Transaction WDR_ACF_WLIST: Allowing Certificates to be Saved Using Browsers
To decrypt and use a whitelist, the security certificate of an SAP system must be downloaded on the relevant client computer (see also Distributing Certificates to Client Computers).
This setting for this download option is valid for all users system-wide and is therefore usually made by administrators. The actual download procedure itself happens at application runtime without the started program having to be interrupted for it.
Saving certificates using the browser deactivates an SAP security standard. Setting this switch is therefore at your own risk and assumes that all possible consequences have been considered.
- Open transaction WDR_ACF_WLIST.
- Click the button Allow Saving of Cert. Using Browsers.
- With this step you open a dialog with which this special SAP security standard can be activated or deactivated for the relevant SAP system.

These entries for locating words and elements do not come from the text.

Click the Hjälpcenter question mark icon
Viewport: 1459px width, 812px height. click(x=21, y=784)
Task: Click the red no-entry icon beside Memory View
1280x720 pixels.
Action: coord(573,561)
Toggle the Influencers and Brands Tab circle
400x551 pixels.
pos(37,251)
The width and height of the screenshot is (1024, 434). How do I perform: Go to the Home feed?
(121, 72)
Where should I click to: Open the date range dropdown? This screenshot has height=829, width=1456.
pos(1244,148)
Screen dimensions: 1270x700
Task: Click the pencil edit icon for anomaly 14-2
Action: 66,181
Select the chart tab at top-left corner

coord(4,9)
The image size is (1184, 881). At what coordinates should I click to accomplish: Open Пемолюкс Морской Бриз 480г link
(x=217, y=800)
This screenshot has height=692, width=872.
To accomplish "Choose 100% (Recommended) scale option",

In the title of the dialog the current activation level for certificate security is displayed:
Current Activation Level
Action:
Activation
Action:
Deactivation
Certificate standard is active:
It is not allowed to save the certificate on client computers using the browser.
As the security standard is already active, it is not possible to activate it by clicking on the Activate button.
Clicking theDeactivatebutton terminates the security standard, the certificate can be downloaded to client PCs after closing the dialog using the browser that is installed locally.
Certificate standard is inactive:
It is allowed to save the certificate on client computers using the browser.
Clicking the Activate button restores the security standard for the local save procedure of the certificate after closing the dialog.
As the security standard is already inactive, it is not possible to deactivate it by clicking on the Deactivate button.
If you have decided to change the current security standard, another popup appears where you have to confirm your decision again.
The security standard of the downloaded procedure is then changed for the security certificate of the server: If it was active at the start and is now inactive and the save process is now permitted using the browser. If at first it was inactive then it is now active and the save process using the browser is no longer permitted.
If the Web Dynpro application WD_ACF_DOWNLOAD_CERTIFCAT is started by either the users themselves or automatically as part of an application, it is now possible to save the certificate using the browser.
The save procedure is visible to the user and requires the user's explicit confirmation by clicking on the Save Certificate button of the related browser dialog. After being downloaded successfully, the local storage path of the certificate is displayed. This path cannot be changed.
If you decide to reactivate the security standard for this SAP system, you must first repeat step 1. On the next dialog screen in step 2, select Activate. It is then no longer possible to save the certificate using the browser, the status emessage in the browser shows a relevant text, and the Save Certificate button is no longer active.